_WHAT YOU NEED TO DO:_
Gather each line of the entries below that includes "target".

Entries taken from a collection:
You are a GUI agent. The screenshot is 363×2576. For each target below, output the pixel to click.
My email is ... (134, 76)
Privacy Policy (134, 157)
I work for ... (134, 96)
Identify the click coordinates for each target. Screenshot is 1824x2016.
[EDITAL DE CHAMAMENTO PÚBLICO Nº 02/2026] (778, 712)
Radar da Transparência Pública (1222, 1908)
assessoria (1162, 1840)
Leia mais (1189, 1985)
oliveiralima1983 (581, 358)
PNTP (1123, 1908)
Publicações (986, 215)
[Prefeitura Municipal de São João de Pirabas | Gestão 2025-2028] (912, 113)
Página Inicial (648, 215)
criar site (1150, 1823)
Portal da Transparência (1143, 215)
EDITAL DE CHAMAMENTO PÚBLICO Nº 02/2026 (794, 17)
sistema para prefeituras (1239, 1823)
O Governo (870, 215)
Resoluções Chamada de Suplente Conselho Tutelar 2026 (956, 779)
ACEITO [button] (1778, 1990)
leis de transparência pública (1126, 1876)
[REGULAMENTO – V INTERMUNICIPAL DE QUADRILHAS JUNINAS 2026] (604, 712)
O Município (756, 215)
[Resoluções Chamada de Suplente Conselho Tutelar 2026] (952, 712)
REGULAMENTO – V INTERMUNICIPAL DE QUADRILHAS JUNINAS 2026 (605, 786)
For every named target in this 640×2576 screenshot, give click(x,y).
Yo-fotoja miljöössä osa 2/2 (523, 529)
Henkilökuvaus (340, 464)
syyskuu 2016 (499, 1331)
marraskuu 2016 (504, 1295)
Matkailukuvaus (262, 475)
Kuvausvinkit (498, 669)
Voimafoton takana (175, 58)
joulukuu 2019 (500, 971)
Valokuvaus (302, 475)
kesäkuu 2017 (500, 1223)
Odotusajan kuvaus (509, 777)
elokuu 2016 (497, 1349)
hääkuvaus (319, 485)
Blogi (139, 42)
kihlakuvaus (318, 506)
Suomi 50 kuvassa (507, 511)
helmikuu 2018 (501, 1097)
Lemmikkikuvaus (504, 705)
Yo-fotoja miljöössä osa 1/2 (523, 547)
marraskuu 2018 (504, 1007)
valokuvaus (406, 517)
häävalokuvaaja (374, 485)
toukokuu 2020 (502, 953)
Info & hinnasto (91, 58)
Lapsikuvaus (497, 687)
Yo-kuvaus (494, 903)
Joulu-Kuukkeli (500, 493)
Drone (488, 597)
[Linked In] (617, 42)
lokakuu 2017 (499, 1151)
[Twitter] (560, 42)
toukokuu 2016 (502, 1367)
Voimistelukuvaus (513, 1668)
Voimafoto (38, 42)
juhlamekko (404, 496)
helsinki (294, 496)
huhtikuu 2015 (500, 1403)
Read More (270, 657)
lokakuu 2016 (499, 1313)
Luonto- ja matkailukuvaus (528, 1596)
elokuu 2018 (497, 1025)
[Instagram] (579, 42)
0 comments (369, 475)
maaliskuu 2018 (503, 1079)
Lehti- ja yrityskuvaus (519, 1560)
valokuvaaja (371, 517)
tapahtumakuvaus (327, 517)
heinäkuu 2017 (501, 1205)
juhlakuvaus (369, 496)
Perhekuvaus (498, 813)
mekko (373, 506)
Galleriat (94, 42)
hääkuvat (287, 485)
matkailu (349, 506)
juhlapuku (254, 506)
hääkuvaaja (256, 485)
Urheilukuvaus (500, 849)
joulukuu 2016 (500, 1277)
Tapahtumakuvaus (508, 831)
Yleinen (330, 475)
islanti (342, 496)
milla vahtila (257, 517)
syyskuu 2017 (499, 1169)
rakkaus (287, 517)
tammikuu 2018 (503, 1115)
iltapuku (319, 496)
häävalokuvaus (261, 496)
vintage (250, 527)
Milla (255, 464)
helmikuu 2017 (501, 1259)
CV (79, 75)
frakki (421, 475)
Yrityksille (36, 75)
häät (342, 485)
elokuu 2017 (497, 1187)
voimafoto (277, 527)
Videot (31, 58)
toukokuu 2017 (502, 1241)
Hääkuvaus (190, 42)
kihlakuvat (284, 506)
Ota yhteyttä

_ANSWER SPACE:_
You are a GUI agent. The screenshot is 363×2576. For each target below, output the pixel to click.
Identify the click coordinates for each target. Screenshot is 1824x2016.
For every named target in this 640×2576 screenshot, give click(x,y).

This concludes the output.